The hope of a quiet last few weeks on the job turned out to be wishful thinking. I had to cancel many of the visits I had planned throughout the Agency to say thank you to the women and men of CIA for all the hard work that they do for the country and all the work they had done for me as deputy director (and twice acting director). My days, evenings, and nights—
Including the birthday dinner— were now consumed with the new threat reporting.
Our counterterrorist experts briefed me multiple times a day, and I took their information and analysis to the National Security Council’s Deputies Committee— a policy-making forum of the number two officials from the most important national security departments and agencies in the US government. The Deputies Committee is where departments and agencies share information to understand issues, develop strategies to deal with them, and make policy recommendations to the “principals”— the heads of their agencies— and ultimately to the president. I told my colleagues, “This is the most serious threat reporting I have seen during my three and a half years as deputy director.”
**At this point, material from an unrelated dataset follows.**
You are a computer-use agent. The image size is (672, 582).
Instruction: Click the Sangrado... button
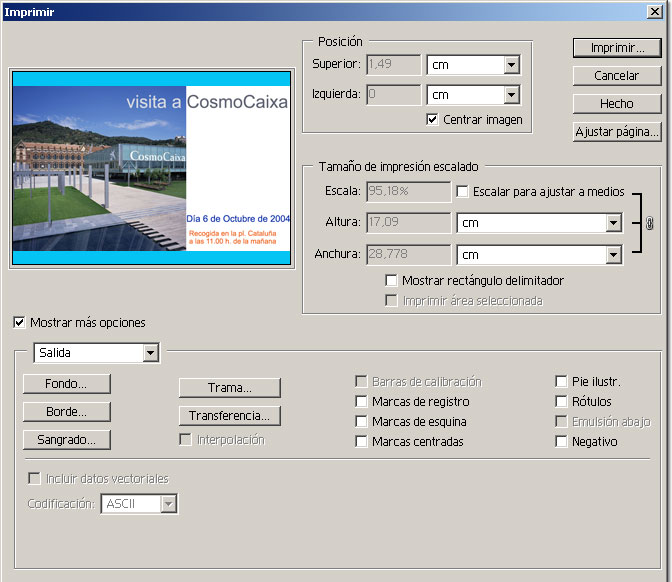(66, 439)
They paid attention. The deputies recommended actions to our bosses on the Principals Committee and to President Obama. The president made decisions to protect our diplomats and to disrupt the terrorists. He ordered embassies in the region closed for a number
of days— with some sending their employees home to make the US footprint smaller.
And he ordered a flurry of drone strikes in Yemen. The targets of the drones were those AQAP members the United States knew were at the center of the attack plotting. This action was successful. The plot, which turned out to be simultaneous AQAP attacks against US diplomatic facilities in Yemen as well as Yemeni military facilities, was disrupted. It was called off because many of the key operatives involved in the plot had been killed by US air strikes. Hundreds of lives were saved. It was another in a line of unheralded intelligence and military successes in the war against al Qa‘ida. And it was the last issue in which I was involved as an intelligence officer— my final engagement in a war that had defined my career.